Document excerpt:
What's the proper pct for an 8-week tbol only cycle at 50 mg everyday? Do you recommend nolva or clomid, and what is the proper amount to be taken for either? Thanks

----------


## Papi93

> What's the proper pct for an 8-week tbol only cycle at 50 mg everyday? Do you recommend nolva or clomid, and what is the proper amount to be taken for either? Thanks


4 weeks of Clomid at 100mg ED and Nolva at 20mg ED. You can go past 4 weeks if you feel your natural test levels haven't fully recovered.

----------


## goose

You only need nolva at 20mg ED,no need for clomid as Tbol is light.

goose4..

----------


## tallyjuice

no clomid??? I feel kinda shut down after 5 weeks right now. Are you positive??

----------


## Jayhawk21

First of all, why are you doing T-Bol for eight weeks? Did you actually see any gains after week 5? I haven't read of this occuring yet. I'm trying to figure out how many weeks to keep going 4, 5, or 6.

----------


## tallyjuice

exactly! I'm on end of week five right now and NO MORE GAINS. Great compound though for short cycles.

----------


## Papi93

> no clomid??? I feel kinda shut down after 5 weeks right now. Are you positive??


I wouldn't. If you doubt me, ask Mudman or Bryan2. A lot of members underestimate the importance of proper PCT. Better safe than sorry.

----------


## powerliftmike

> You only need nolva at 20mg ED,no need for clomid as Tbol is light.
> 
> goose4..


Yes. Nolvadex in the 20-40mg/dy range. Clomid isnt necessary and some say counter-productive (weak estrogenic actions at the pituitary).

----------


## DwinsChamps

> First of all, why are you doing T-Bol for eight weeks? Did you actually see any gains after week 5? I haven't read of this occuring yet. I'm trying to figure out how many weeks to keep going 4, 5, or 6.



Good question. To be honest, I made this post before I had learned that many OT users have had little or no gains past 5 weeks. Personally, I haven't cycled OT, so I'm in the dark as to when gains will subside. Still, though, there are as many or more arguments saying OT is the shit/they'd run at 8+ weeks in their next cycle.

----------


## Duckmanfoochew

What kind of results did you get off the OTbol only cycle??

----------


## Testostack

> You only need nolva at 20mg ED,*no need for clomid* as Tbol is light.
> 
> goose4..


Hi! :Wink: 
Are you really sure about that? because i really don't want to take clomid (eyes/mood sides)
But if you are, i'm really glad to read that! :Wink/Grin:

----------


## Scrad

just finished a tbol only cycle (14 days at 50mg, then 17 days at 100mg) and my guy said I didn't need a pct....reading this and based on how I feel right now I disagree, I think I should have gotten a pct, my question is....how late after the cycle is it still safe/effective to begin a nolvadex pct??? I took my last dose on Thursday and it is now the following Tuesday....is it too late to start pct and I'm ****ed or is there still time for me

----------

Given entries:
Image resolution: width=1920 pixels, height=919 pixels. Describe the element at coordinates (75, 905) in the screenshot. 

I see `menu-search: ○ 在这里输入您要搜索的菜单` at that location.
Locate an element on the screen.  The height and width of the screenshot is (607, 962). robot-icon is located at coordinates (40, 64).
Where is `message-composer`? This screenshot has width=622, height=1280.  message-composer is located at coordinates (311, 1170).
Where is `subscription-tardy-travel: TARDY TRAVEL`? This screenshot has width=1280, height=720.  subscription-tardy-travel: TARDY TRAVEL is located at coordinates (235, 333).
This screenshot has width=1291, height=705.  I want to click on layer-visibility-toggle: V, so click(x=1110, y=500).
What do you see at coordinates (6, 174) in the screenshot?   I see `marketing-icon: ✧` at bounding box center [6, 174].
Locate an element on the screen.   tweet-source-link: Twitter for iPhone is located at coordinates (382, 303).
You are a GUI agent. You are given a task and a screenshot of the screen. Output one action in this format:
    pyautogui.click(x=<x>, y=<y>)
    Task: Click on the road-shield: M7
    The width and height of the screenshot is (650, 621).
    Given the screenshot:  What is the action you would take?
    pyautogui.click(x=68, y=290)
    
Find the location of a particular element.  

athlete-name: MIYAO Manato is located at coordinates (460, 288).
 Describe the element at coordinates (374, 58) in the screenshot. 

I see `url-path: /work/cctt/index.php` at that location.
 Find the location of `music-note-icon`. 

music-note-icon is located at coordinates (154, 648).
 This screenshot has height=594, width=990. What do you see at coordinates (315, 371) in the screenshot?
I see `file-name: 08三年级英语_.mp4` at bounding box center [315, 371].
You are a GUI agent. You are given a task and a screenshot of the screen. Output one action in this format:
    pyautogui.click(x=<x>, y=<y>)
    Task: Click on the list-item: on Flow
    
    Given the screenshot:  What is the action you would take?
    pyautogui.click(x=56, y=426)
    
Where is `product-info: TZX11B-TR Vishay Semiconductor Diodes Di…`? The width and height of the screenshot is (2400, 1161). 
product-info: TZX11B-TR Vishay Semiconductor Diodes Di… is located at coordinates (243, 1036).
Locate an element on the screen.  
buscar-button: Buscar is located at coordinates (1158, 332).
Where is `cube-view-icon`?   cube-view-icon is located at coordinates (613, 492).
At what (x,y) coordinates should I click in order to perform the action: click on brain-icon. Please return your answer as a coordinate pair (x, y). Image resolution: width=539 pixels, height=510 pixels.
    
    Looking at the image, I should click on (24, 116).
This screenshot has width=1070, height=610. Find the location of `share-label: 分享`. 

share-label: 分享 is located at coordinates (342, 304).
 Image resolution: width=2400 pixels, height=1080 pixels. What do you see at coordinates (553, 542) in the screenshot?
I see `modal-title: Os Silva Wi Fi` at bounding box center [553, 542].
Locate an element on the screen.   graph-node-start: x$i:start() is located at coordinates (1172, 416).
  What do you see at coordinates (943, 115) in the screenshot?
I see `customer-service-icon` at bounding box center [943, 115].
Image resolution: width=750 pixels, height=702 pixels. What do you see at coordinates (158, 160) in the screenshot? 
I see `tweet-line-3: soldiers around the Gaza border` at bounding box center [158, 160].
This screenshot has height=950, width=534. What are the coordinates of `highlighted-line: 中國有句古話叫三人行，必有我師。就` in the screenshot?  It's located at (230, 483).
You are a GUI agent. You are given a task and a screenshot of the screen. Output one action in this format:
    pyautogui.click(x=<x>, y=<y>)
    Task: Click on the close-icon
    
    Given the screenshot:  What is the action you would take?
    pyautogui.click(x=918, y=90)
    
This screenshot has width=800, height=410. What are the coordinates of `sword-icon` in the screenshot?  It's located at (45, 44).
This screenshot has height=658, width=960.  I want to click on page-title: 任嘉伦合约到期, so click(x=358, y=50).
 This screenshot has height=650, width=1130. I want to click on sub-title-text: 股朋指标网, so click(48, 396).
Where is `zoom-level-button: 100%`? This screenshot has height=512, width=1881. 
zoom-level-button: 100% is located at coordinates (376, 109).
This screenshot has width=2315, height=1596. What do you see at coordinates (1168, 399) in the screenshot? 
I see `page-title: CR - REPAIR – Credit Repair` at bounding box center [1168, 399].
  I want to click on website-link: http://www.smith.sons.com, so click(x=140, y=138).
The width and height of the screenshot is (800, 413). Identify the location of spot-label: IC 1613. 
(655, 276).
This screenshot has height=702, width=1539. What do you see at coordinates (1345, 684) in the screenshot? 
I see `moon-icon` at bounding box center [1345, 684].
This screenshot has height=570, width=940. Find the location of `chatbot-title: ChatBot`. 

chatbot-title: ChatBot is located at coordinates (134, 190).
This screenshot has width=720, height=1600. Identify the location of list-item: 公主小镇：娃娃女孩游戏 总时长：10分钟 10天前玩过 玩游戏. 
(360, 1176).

List of tasks:
1. Rewrite the thread on post-cycle therapy, everything from "## Duckmanfoochew" down to "clomid* as Tbol is light.", putting "outcomes" in place of "results".
2. Answer these questions about the thread on post-cycle therapy:
(a) At the end of which week was tallyjuice when reporting no more gains?
(b) Which two members does Papi93 suggest asking?
(c) What side effects does Testostack give for not wanting to take clomid?
The data is separate material and has no connection to the thread on post-cycle therapy.

Responses to the exercise:
1.
## Duckmanfoochew

What kind of outcomes did you get off the OTbol only cycle??

----------


## Testostack

> You only need nolva at 20mg ED,*no need for clomid* as Tbol is light.

2.
(a) The end of week five.
(b) Mudman and Bryan2.
(c) Eye and mood side effects.